__Input records__:
--- --- ---
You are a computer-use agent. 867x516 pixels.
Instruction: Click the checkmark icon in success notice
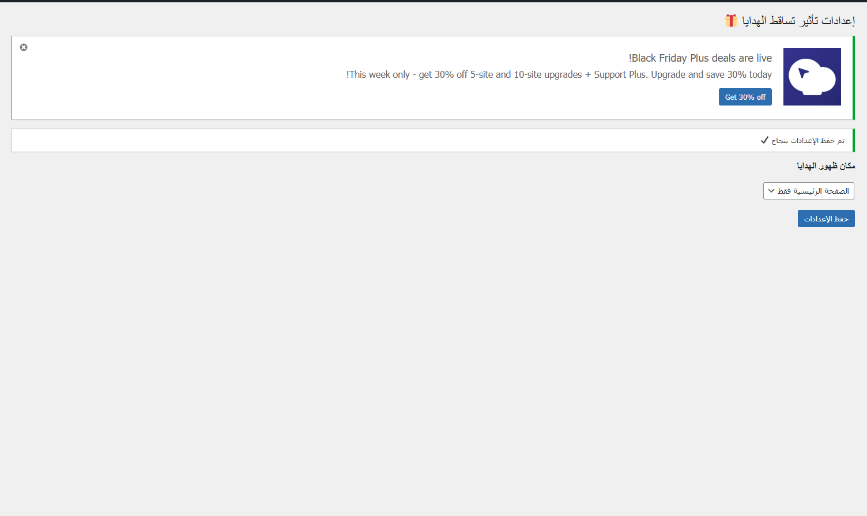coord(764,140)
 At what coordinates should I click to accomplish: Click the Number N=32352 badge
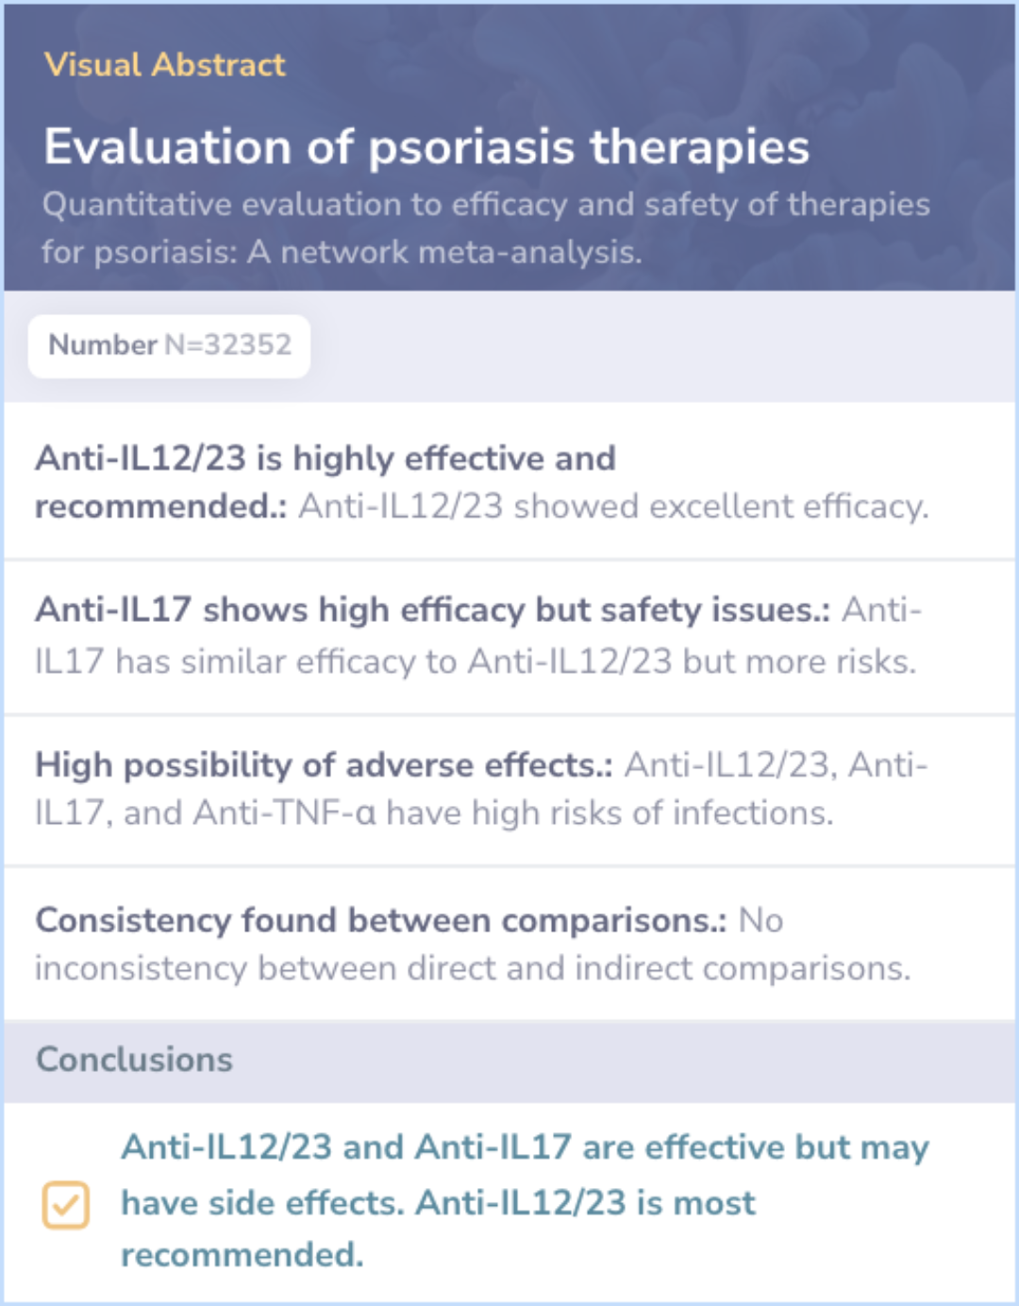(x=170, y=345)
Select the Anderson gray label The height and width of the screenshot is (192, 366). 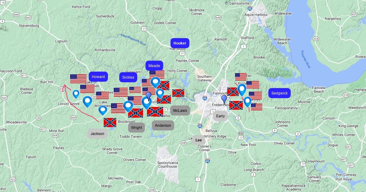pos(163,125)
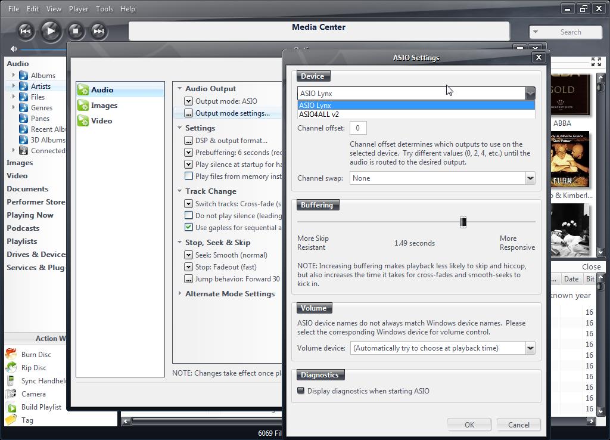610x440 pixels.
Task: Open the Volume device dropdown
Action: (530, 348)
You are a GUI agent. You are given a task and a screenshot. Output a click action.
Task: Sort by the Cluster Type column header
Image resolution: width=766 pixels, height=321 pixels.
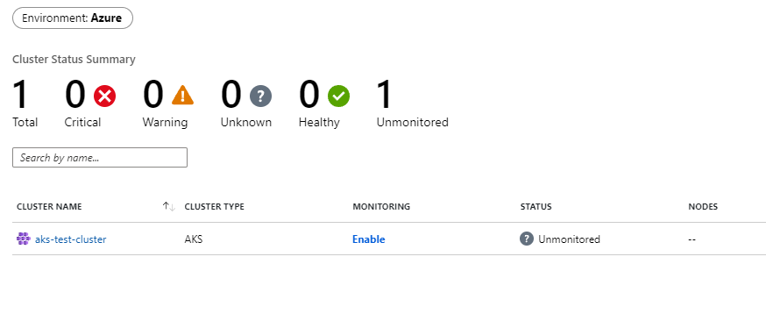coord(215,207)
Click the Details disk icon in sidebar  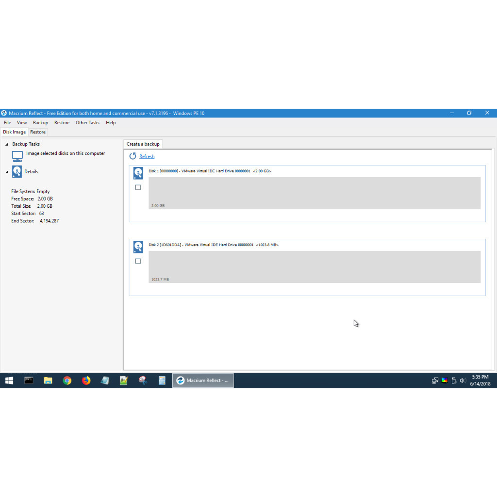pos(17,172)
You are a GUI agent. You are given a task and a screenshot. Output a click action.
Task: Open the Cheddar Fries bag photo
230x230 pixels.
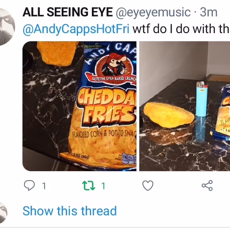[80, 106]
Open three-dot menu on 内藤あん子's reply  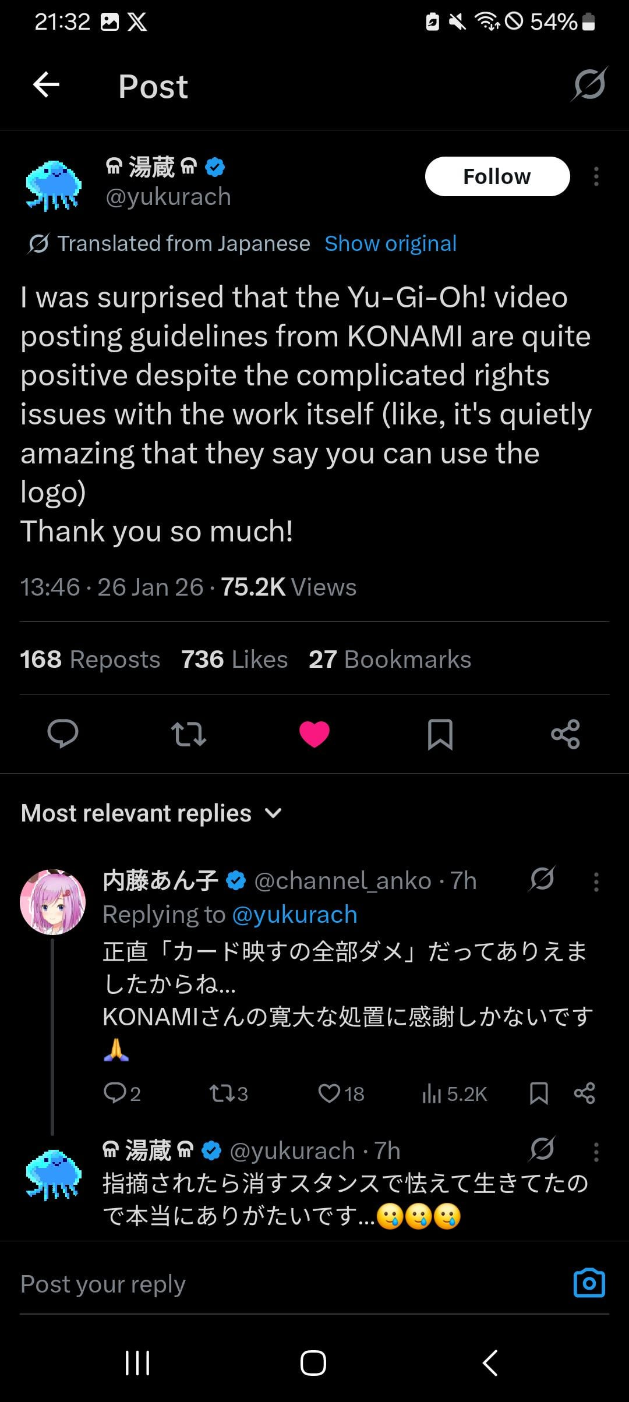[596, 881]
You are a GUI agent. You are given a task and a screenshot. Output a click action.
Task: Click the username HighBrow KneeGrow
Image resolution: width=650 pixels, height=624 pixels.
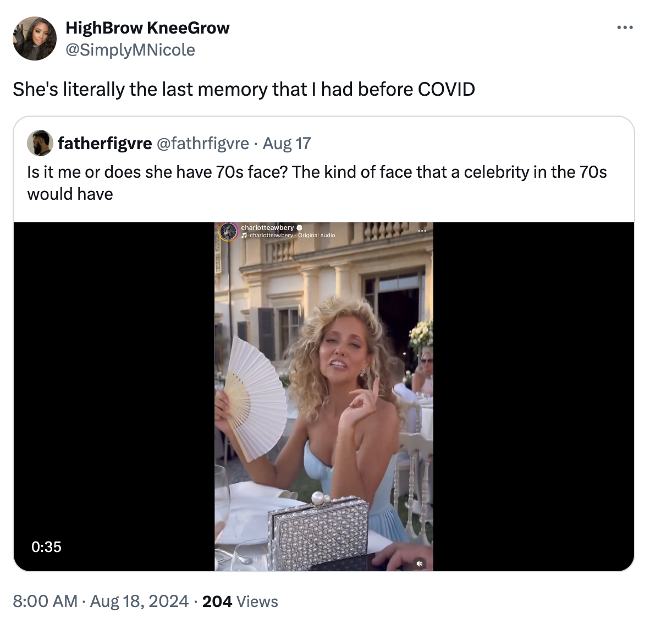[x=147, y=28]
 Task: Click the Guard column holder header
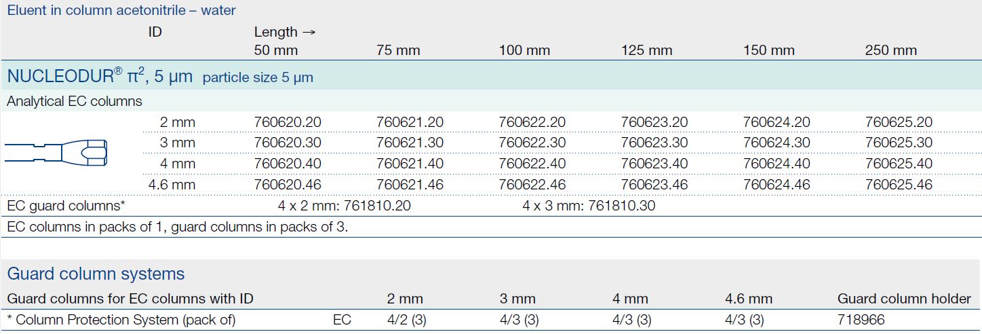904,299
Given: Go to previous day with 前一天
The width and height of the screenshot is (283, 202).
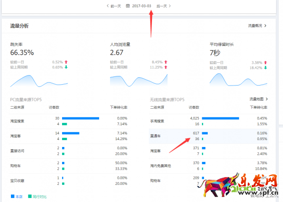Looking at the screenshot, I should [114, 6].
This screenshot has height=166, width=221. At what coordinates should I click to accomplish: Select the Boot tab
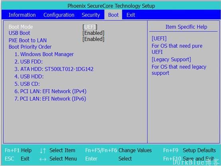[113, 15]
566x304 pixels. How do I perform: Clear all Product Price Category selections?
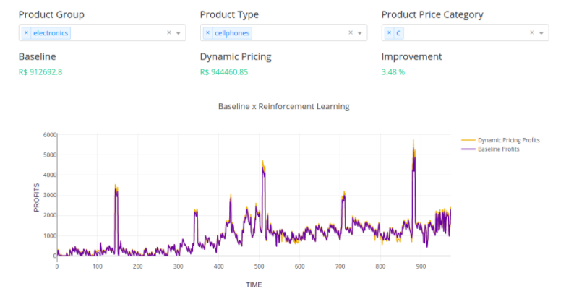coord(532,32)
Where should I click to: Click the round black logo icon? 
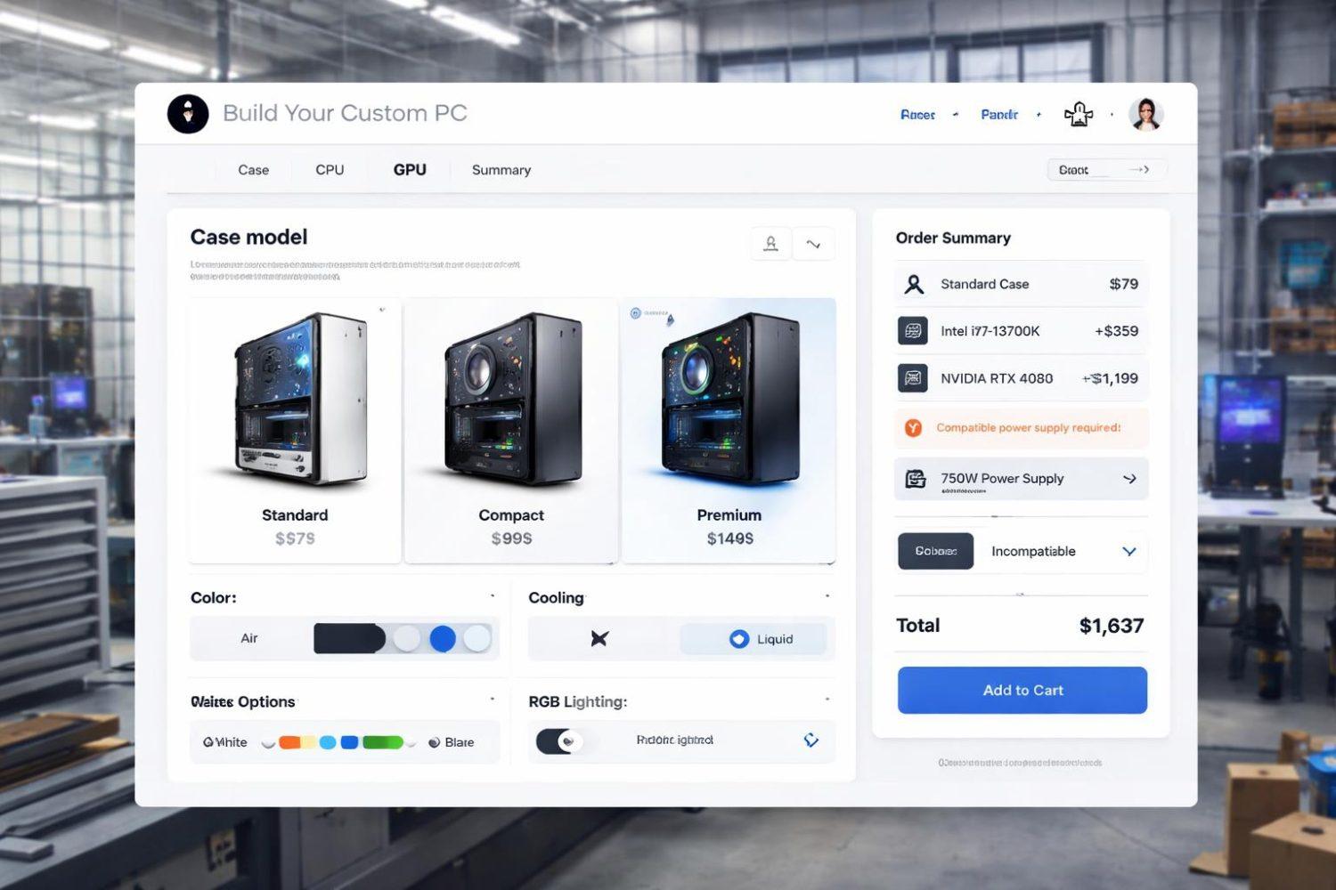point(188,114)
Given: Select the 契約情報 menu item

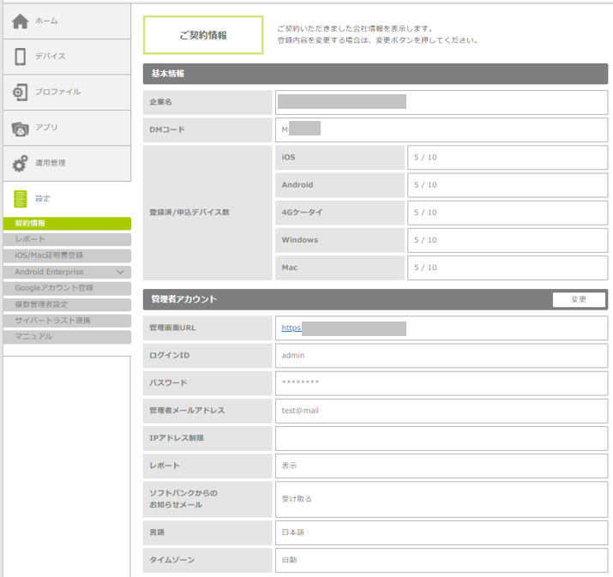Looking at the screenshot, I should [67, 224].
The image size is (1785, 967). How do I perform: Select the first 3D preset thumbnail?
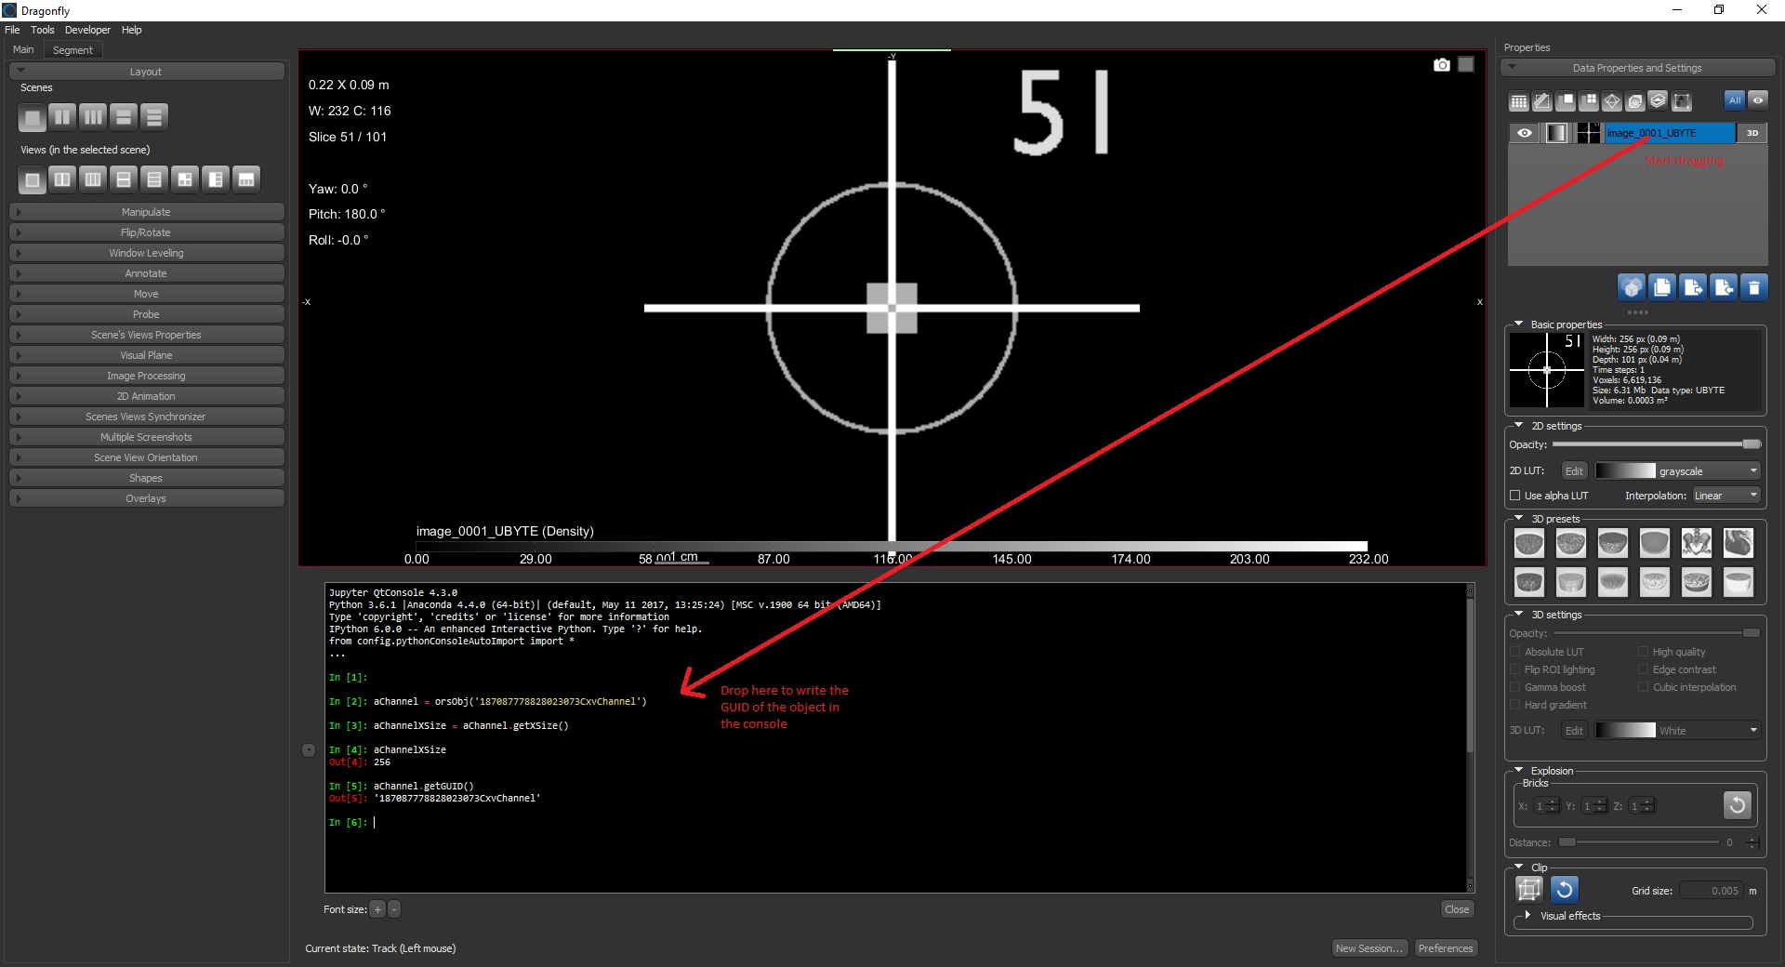click(1528, 543)
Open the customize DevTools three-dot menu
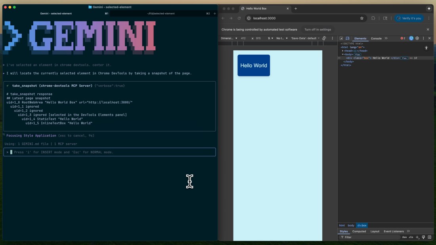Image resolution: width=436 pixels, height=245 pixels. coord(423,38)
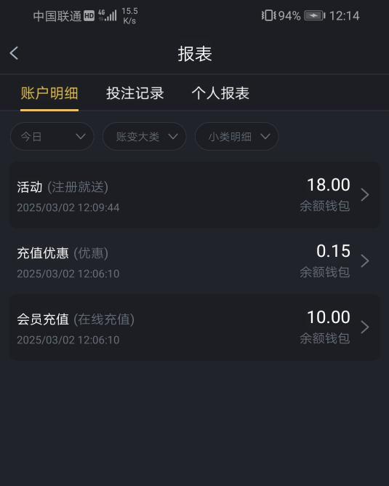Expand the 今日 date filter dropdown

coord(52,136)
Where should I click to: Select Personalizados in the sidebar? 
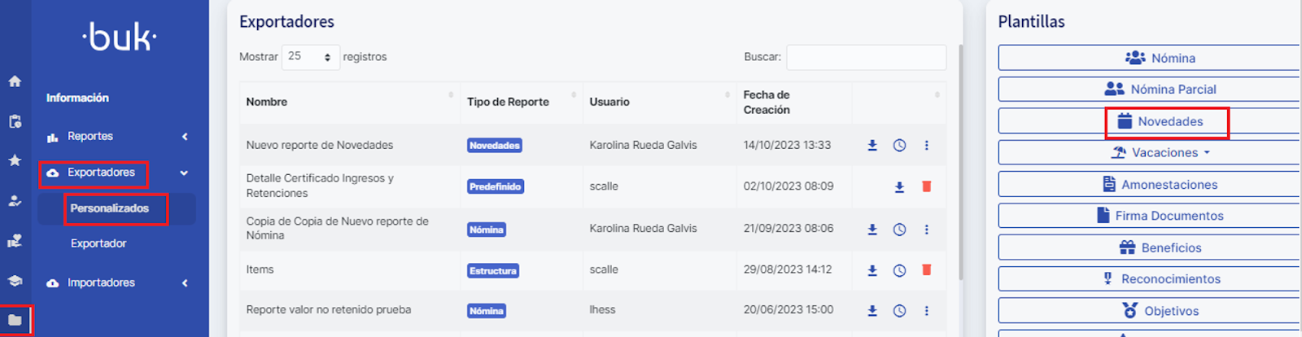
--- --- ---
Write out nothing but the lines from the one with "Given: Go to previous day with 前一天" through the last line of the entries, exactly as they stand; pictures are not part of the copy.

Given: Go to previous day with 前一天
The width and height of the screenshot is (283, 202).
Looking at the screenshot, I should [114, 6].
This screenshot has height=166, width=221. At what coordinates should I click to accomplish: Select the Boot tab
[113, 15]
566x304 pixels. How do I perform: Clear all Product Price Category selections?
coord(532,32)
Where should I click to: Click the round black logo icon? 
point(188,114)
Given: Select the 契約情報 menu item

Looking at the screenshot, I should [67, 224].
The image size is (1785, 967). How do I perform: Select the first 3D preset thumbnail?
click(1528, 543)
Open the customize DevTools three-dot menu
Image resolution: width=436 pixels, height=245 pixels. coord(423,38)
Expand the 今日 date filter dropdown

coord(52,136)
Where should I click to: Select Personalizados in the sidebar? 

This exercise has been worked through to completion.